Recent studies have shown that the number of people who are obese has increased. “Bitfinex Alpha”As volatility decreases, BTC’s price is at risk for consolidation.
Bitcoin was affected by a stock market sell-off on Jan. 27 due to fears of declining profits in AI investments. This suggests that BTC may be a good investment at the moment.
Consolidation amid falling volatility
Bitcoin’s implied volatility (IV) has dropped over 13% since its Jan. 20 peak of $109,590, signaling a shift in market sentiment.
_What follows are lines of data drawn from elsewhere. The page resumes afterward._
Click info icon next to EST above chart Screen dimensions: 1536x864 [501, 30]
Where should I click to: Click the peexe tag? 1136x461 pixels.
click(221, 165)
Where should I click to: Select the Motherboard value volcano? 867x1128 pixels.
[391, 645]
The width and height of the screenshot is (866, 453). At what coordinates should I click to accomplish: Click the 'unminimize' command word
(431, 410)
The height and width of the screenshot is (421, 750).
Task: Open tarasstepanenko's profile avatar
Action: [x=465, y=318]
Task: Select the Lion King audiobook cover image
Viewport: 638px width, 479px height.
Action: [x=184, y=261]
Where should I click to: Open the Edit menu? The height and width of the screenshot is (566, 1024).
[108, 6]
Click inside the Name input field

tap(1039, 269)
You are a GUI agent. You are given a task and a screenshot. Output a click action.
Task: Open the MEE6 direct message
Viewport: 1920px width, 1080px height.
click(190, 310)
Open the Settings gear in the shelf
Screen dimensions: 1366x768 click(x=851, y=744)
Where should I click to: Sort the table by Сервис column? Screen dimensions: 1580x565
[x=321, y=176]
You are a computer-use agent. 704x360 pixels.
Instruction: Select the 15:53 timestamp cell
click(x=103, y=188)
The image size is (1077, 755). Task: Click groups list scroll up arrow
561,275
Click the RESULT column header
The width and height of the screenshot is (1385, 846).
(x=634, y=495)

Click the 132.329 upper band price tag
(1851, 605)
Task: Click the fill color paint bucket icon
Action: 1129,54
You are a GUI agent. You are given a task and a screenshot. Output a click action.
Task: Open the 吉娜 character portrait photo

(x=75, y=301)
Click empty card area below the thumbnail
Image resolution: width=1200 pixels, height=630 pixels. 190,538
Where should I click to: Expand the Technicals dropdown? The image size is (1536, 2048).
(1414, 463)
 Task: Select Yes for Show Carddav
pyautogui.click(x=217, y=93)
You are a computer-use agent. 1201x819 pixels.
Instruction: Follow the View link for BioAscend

The reduced IV indicates that traders are preparing for consolidation and do not perceive as much risk. Bitcoin is trading within a narrower range. The stabilization comes after a spike in capital inflows, which peaked when Bitcoin crossed the $100,000 threshold. However, these inflows are now tapering off.
As a result, profit-taking activities have also reduced. This has caused fewer pressures on the sell-side as well as a reduction in the requirement for new capital.
The market’s realized cap, a measure of the cumulative cost basis of all Bitcoin holders, has reached an all-time high of $832 billion, growing at a steady rate of $38.6 billion per month. It is a sign of a mature market, although it may also indicate a plateau near-term.
Outpaced by the S&P 500
The 30-day rolling Pearson correlation between BTC, the S&P 500, and the NASDAQ is strong, reaching 0.7 out of 0 to 1. Bitcoin is also benefiting from the recent rally in equities on positive macroeconomic development. The cryptocurrency has reached an all-time record.
Bitcoin also falls along with the other risky assets due to this correlation. While BTC has struggled to sustain a climb above its previous all-time high of $108,100, the S&P 500 has surged to a record high of 6,118.71 points, driven by investor optimism, strong corporate earnings, and policy announcements under the new administration.
The interplay between Bitcoin and traditional equities suggests BTC’s trajectory will remain closely tied to broader macroeconomic trends. This alignment provides opportunities for Bitcoin during rallies but also puts it at risk from a downturn in the equities market.
The trend could change quickly if there is a sudden shift in the risk-taking sentiment triggered by data from economics, geopolitics, or regulation announcements. Meanwhile, Bitcoin traders are closely watching macroeconomic indicators and market catalysts.
It was noted in the report that whether or not it could maintain its current peak, as well as face further consolidation, depends on equities’ trajectory, liquidity conditions and speculative demands.